In contrast, aversion therapy is a behaviourist intervention with biological underpinnings. It aims to create a conditioned negative response to the addictive substance. For example, in treating alcohol dependency, a patient might be given a drug (like disulfiram) that causes severe nausea and vomiting if alcohol is consumed. Through repeated association, the sight, smell, and taste of alcohol become linked with extreme discomfort, theoretically suppressing the desire to drink. While it can be effective for some, its limitations are ethical concerns (it is unpleasant) and it does not address the underlying cognitive or social causes of addiction, leading to potential relapse if the conditioning extinguishes.

Common Pitfalls

A common mistake is adopting a reductionist view, attributing addiction solely to one cause. For instance, stating "addiction is just a genetic disease" ignores the vital role of cognitive triggers and social context. The biopsychosocial model emphasises that these factors interact; a genetic predisposition may only express itself under specific social and psychological conditions.

Another error is misunderstanding the nature of reinforcement in social learning. It’s not just about direct rewards like feeling high.

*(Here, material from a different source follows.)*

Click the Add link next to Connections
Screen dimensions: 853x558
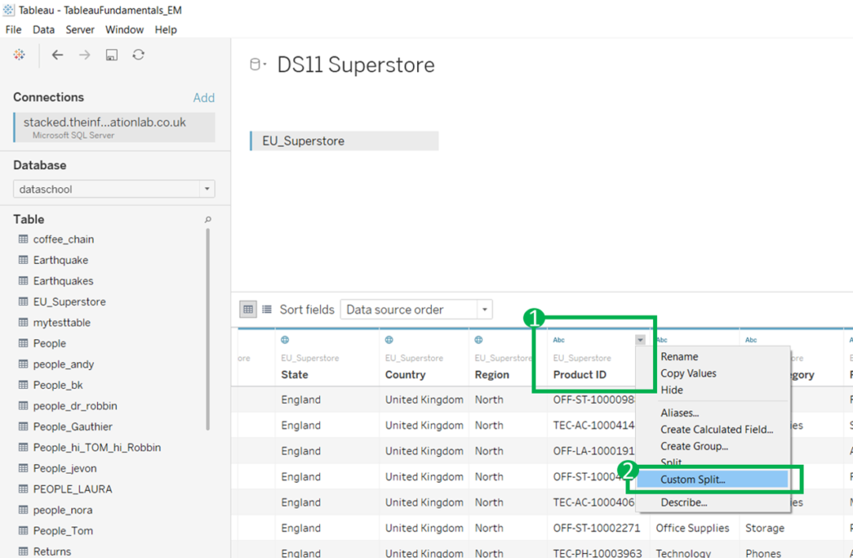tap(204, 98)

You must consider vicarious and social reinforcement—seeing others gain status or approval—which can be equally powerful in initiating behaviour, particularly in adolescents.

When evaluating therapies, a pitfall is to judge them in isolation. Critiquing aversion therapy for being "unethical" is insufficient without also weighing its practical efficacy for certain individuals against alternative treatments. A stronger evaluation considers the therapy’s success rates, relapse potential, and suitability for different types of addiction (e.g., substance vs. behavioural).

Finally, when discussing expectancy theory, avoid implying that expectancies are purely conscious. They often operate as automatic cognitive schemas. A user may not actively think "this cigarette will relieve my stress" each time; the association between stress and smoking has become an ingrained, automatic cognitive pattern.

Summary

• Addiction is best explained by an integrated biopsychosocial model, where genetic vulnerability alters brain chemistry, cognitive processes like expectancies guide behaviour, and social forces like vicarious reinforcement facilitate learning.
• Biologically, addictive substances hijack the brain's reward pathway, causing a surge in dopamine that leads to neurochemical changes like tolerance and a weakened prefrontal cortex, driving compulsive use.
• Cognitively, addiction can be a form of self-medication for negative states or driven by learned positive expectancies about a substance's effects.
• Socially, social learning theory explains how addiction spreads through observation and imitation, with peer pressure and media glamorisation acting as powerful sources of influence.
• Interventions like CBT target maladaptive cognitions and teach coping skills, while aversion therapy uses conditioning to create a negative response to the substance, each with distinct strengths and limitations.